Mais les séquelles du projet aéroportuaire dépassent de beaucoup le territoire propre de Mirabel. C’est toute la région de Montréal qui en a payé le prix. L’implantation d’un deuxième aéroport dans un marché aussi petit, en divisant le trafic entre deux aéroports (intracontinental à l’aéroport de Dorval et intercontinental à Mirabel) a eu pour effet pour effet de tuer du jour au lendemain la fonction de Montréal comme plaque-tournante (hub) aérien, pour perdre à jamais sa place comme grand centre aéroportuaire du Canada avec des conséquences incalculables pour le développement économique de Montréal. Ce n’est pas totalement un hasard que les vingt années (1975–1995) durant lesquelles les deux aéroports furent en service correspondent aussi à la période la plus sombre de l’économie montréalaise, même si la bipolarité aéroportuaire ne fut qu’un facteur aggravant parmi tant d’autres. Le parachèvement de l’autoroute 13 pour relier les deux aéroports, jamais fait, n’aurait rien changé au caractère dysfonctionnel du tandem Dorval-Mirabel. Il faillait fermer l’un des deux, et étant donné les avantages de Dorval, qui avait la faveur des transporteurs aériens et la communauté d’affaires montréalaise, le choix était évident. Le transfert progressif (1996–2002) de tous les vols à Dorval a réussi à mettre fin à l’hémorragie aéroportuaire, mais n’a pas pour autant permis à Montréal de retrouver sa place comme hub. Le mal était fait. Une intervention dont le but avoué était de redémarrer l’économie montréalaise a finalement eu l’effet exactement contraire.

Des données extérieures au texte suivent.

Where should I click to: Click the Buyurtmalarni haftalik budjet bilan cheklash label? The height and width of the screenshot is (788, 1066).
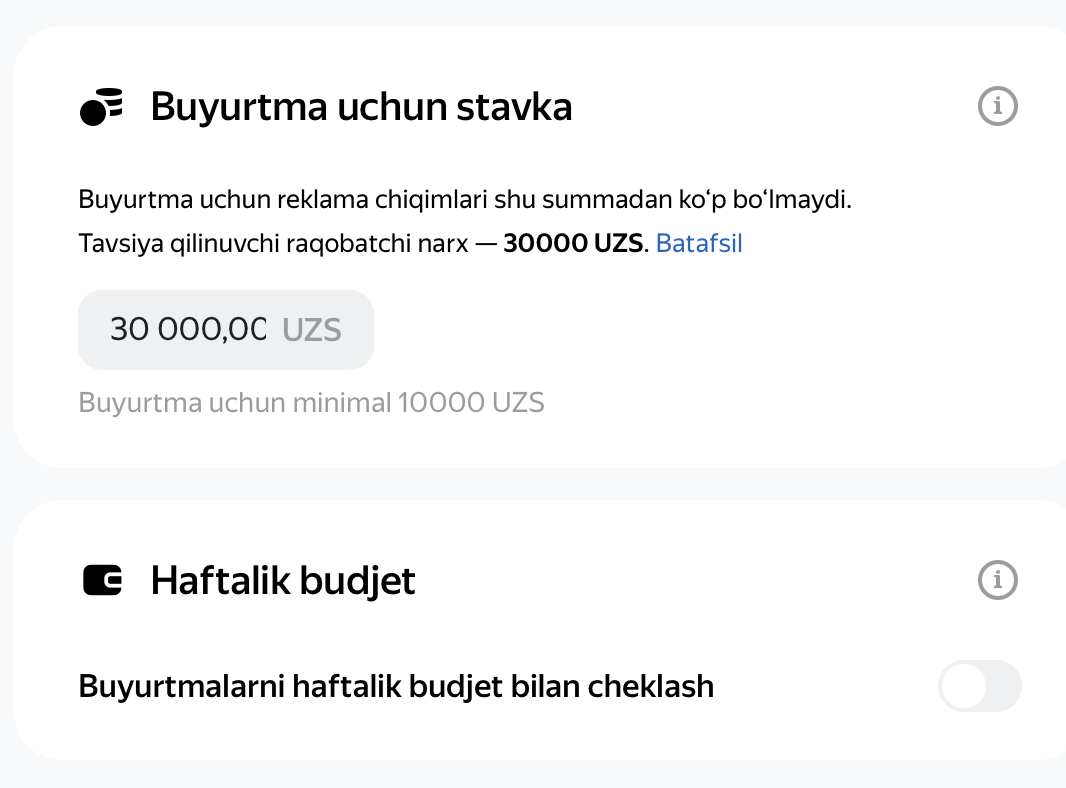[x=396, y=686]
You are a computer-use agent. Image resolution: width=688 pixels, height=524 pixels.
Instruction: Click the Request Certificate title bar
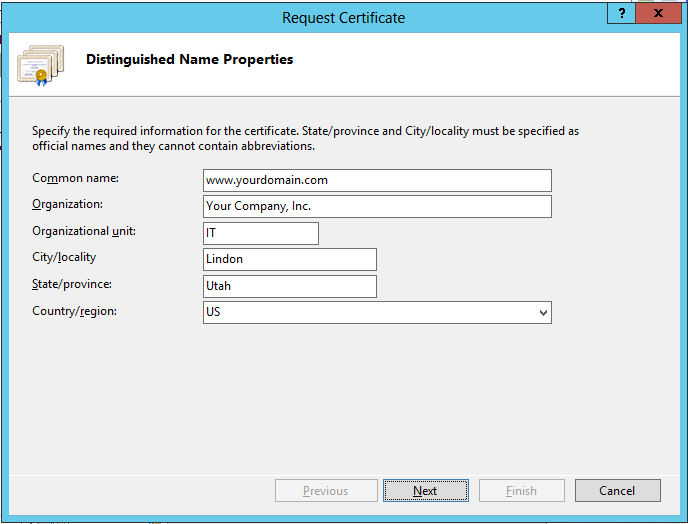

Pour le gouvernement fédéral, Mirabel s’est transformé en gouffre financier, un aéroport de trop et des terres expropriées en trop. Après l’élection du gouvernement Mulroney en 1984, l’État fédéral a amorcé le long processus de rétrocession des terres et de transfert de Montréal-Mirabel vers une nouvelle structure (ADM : Aéroports de Montréal) à qui revenait finalement la tâche de le fermer.

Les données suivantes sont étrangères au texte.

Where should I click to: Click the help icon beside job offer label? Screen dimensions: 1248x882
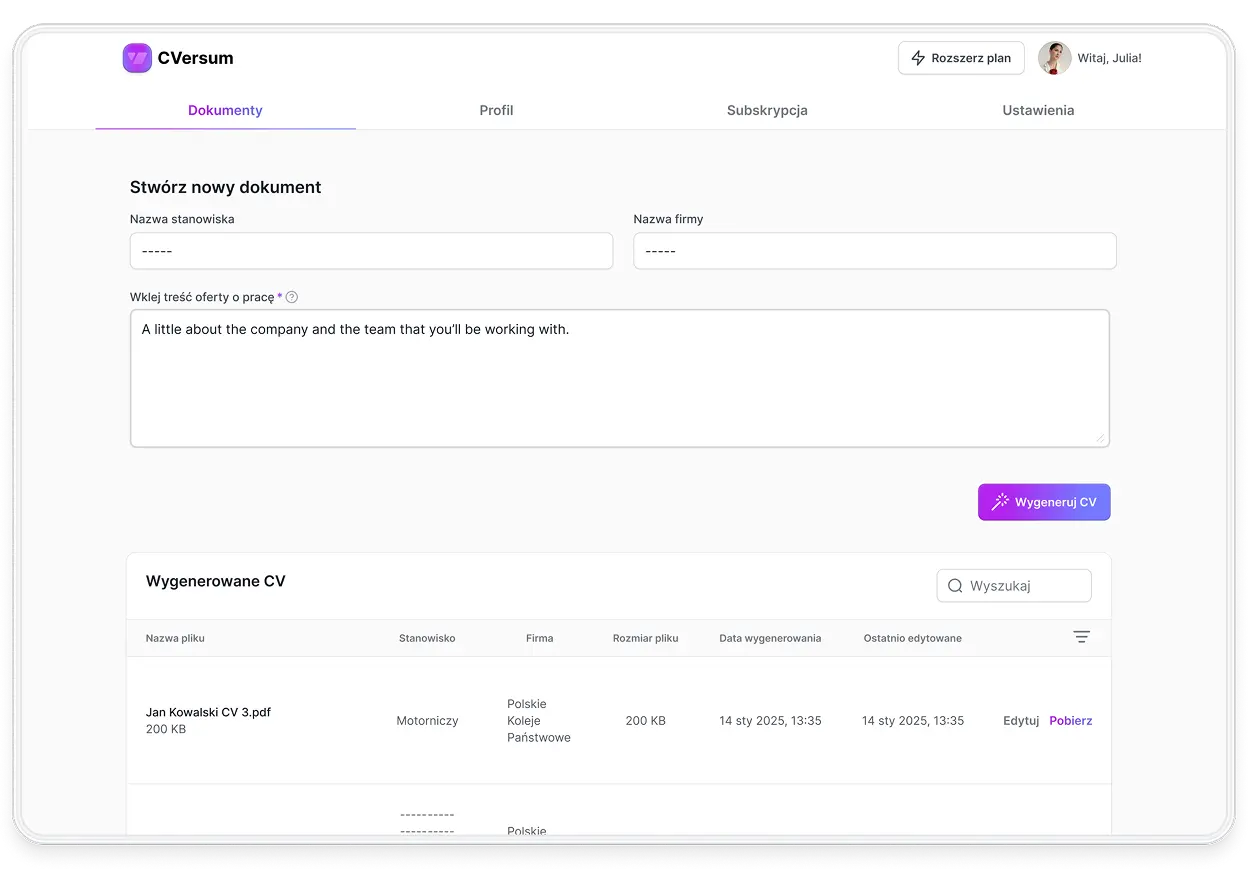[292, 297]
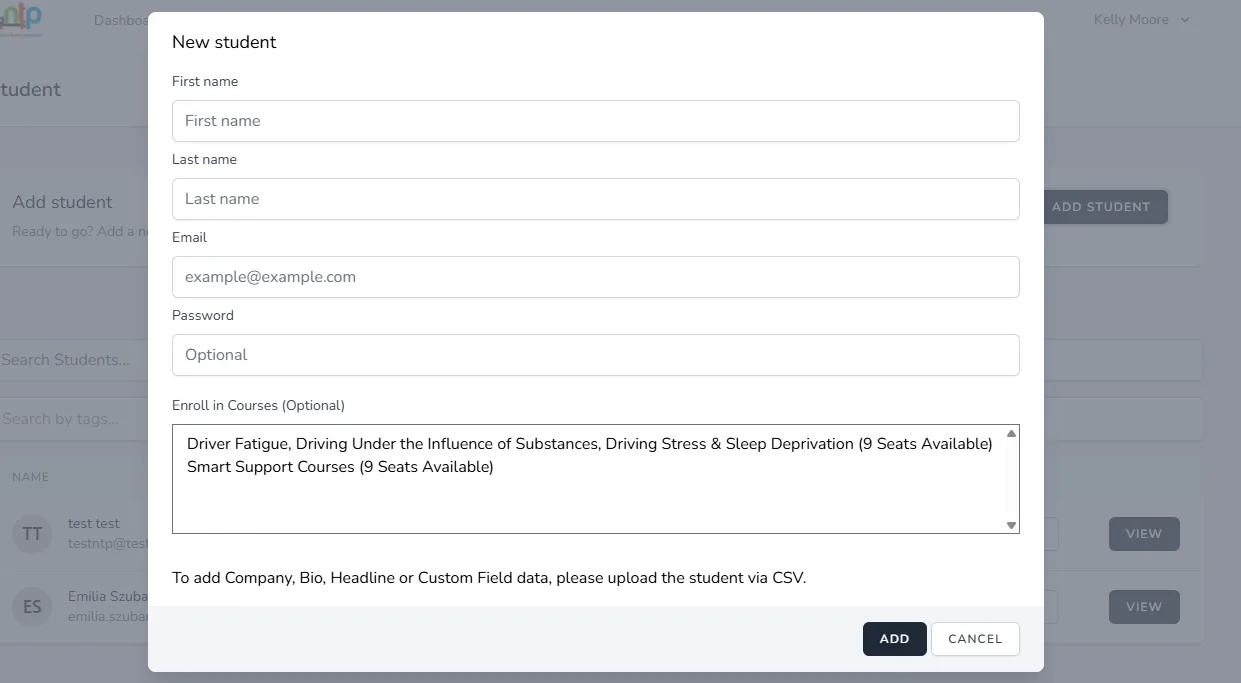Click the Email input field
1241x683 pixels.
tap(595, 277)
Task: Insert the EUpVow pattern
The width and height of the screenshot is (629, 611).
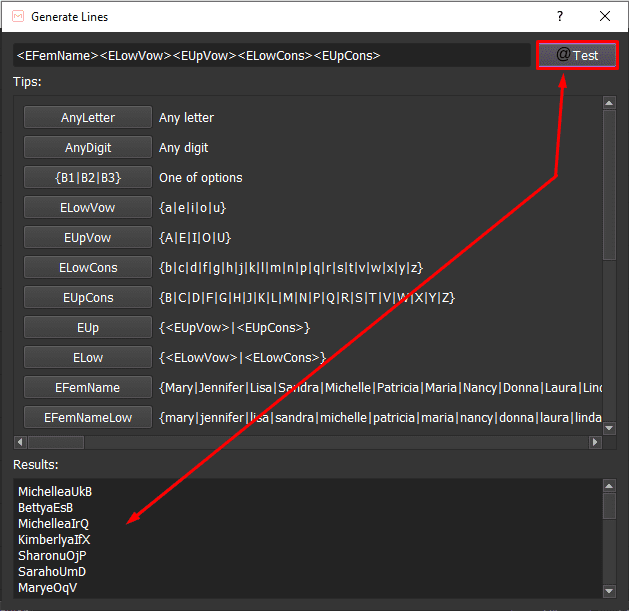Action: point(88,238)
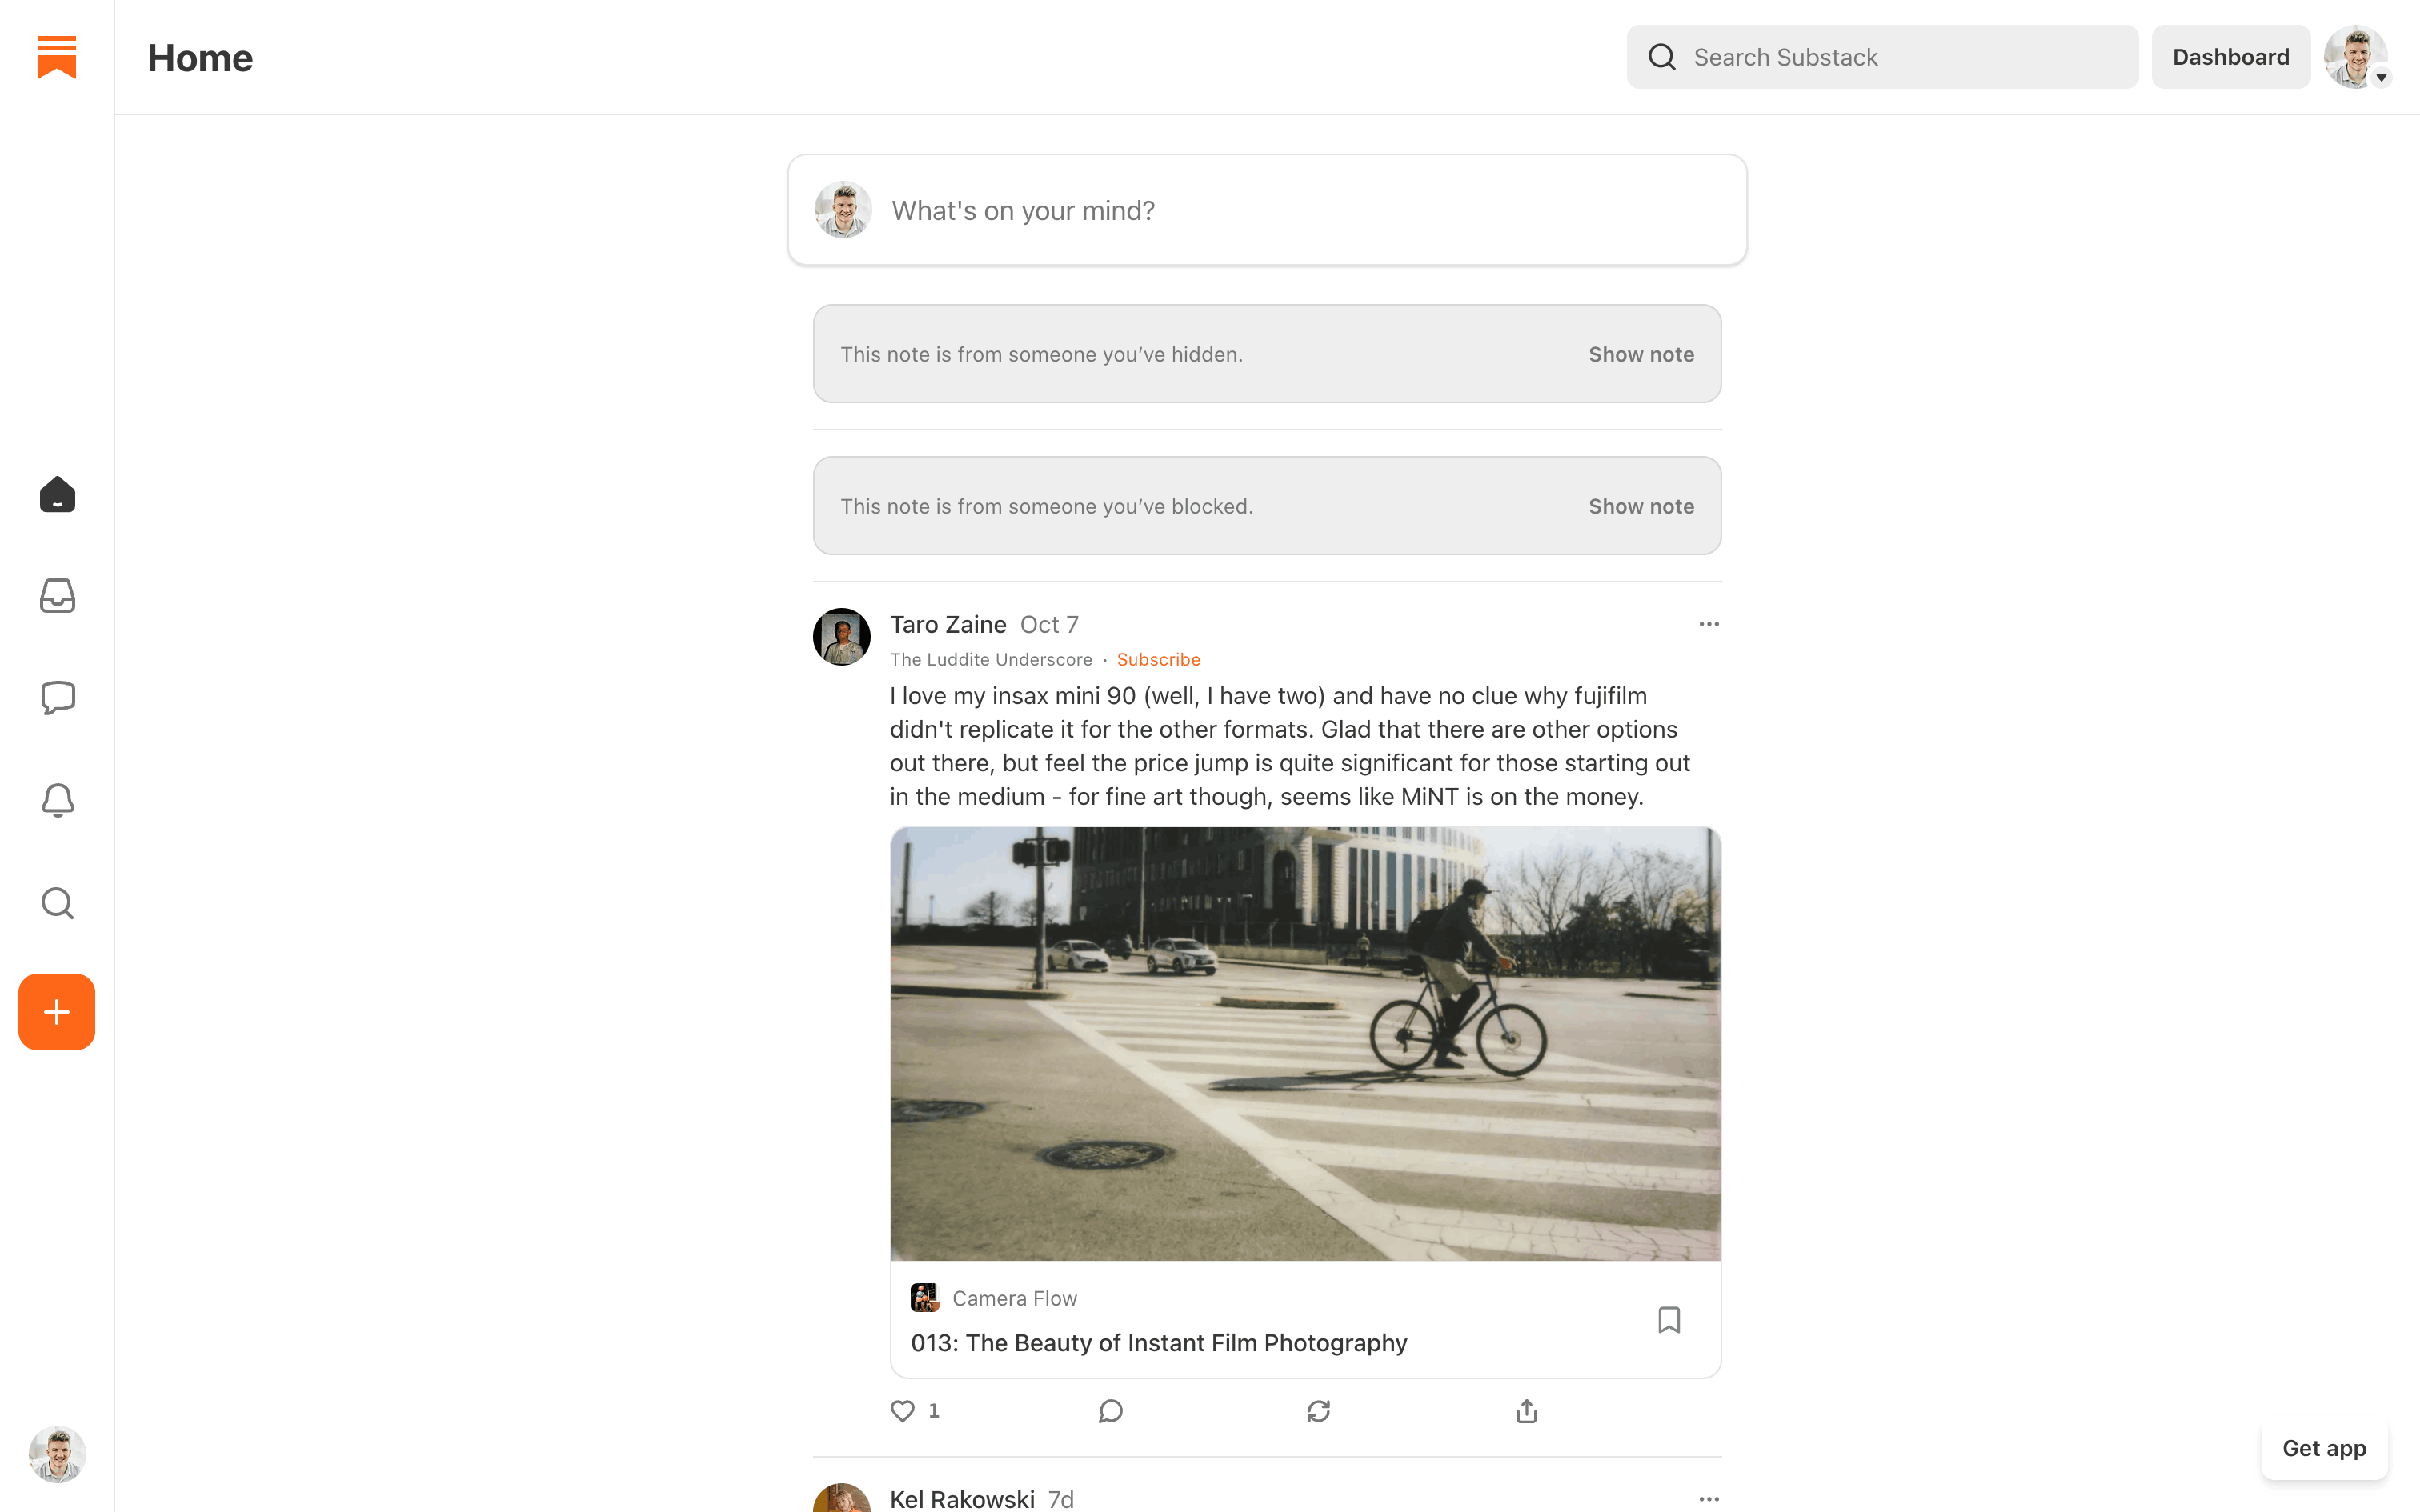Comment on Taro Zaine's note
This screenshot has height=1512, width=2420.
pos(1110,1411)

Cependant, cela laisse en suspens LA question : Qu’est-ce qui à bien pu pousser le gouvernement du Canada à se lancer dans cette aventure? Comment expliquer un gâchis de cette énormité? Dans la deuxième partie du livre « Mirabel mise en échec », Suzanne Laurin va à la recherche de la réponse. C’est la partie la plus intéressante du livre qui vaut à lui seul son prix d’achat; il se lit comme un roman policier. Comme l’explique l’auteure, il n’est pas possible de comprendre la décision de construire Mirabel sans se mettre dans le contexte des années 1960 et les folles visions de croissance sans fin. Des études prévoyaient une population de sept millions pour Montréal : Dorval ne suffirait plus à la demande, il fallait un deuxième aéroport. Évidemment, ces premières études avaient largement surestimé l’évolution de la demande.

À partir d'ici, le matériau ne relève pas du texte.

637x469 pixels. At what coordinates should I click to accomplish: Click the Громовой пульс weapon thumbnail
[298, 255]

Suzanne Laurin a raison d’écrire que ces premières études ne peuvent pas à elles seules expliquer la décision de construire l’aéroport. Bien avant la première pelletée de terre en 1970, des analystes commençaient à douter de la nécessité d’un nouvel aéroport. D’ailleurs, Toronto avait sagement rejeté l’idée d’un deuxième aéroport. C’est que l’équipe au pouvoir à Ottawa — Trudeau vient d’être élu — voulait l’aéroport, au diable les avis techniques. C’est sur les motivations que mon interprétation diverge quelque peu de celle de l’auteure. Pour la petite histoire, j’étais un acteur dans ce gâchis, co-directeur, 1970–71, du projet NAIM (Nouvel aéroport international de Montréal) confié à l’INRS par le gouvernement québécois pour réaliser des études sur l’impact économique du futur aéroport. Alors que Suzanne Laurin met l’emphase sur les visées centralisatrices du gouvernement Trudeau désireux d’imposer sa présence au Québec, elle escamote cependant les raisons plus profondes qui ont poussé Trudeau et ses ministres (presque tous des Québécois) vers cette aventure. Le mouvement indépendantiste était en plein essor avec un nouveau parti et chef charismatique, René Levesque. L’arrêter était LA raison-d’être du gouvernement Trudeau. La menace séparatiste n’était pas une abstraction en 1969. Il fallait absolument qu’Ottawa frappe un grand coup pour convaincre les Québécois qu’il s’occupait d’eux. Ce coup s’appelait Mirabel. Personne à l’époque ne pouvait deviner qu’il allait faire boumerang, autre dommage collatéral de la guerre que se livrent depuis cinquante ans indépendantistes et fédéralistes québécois.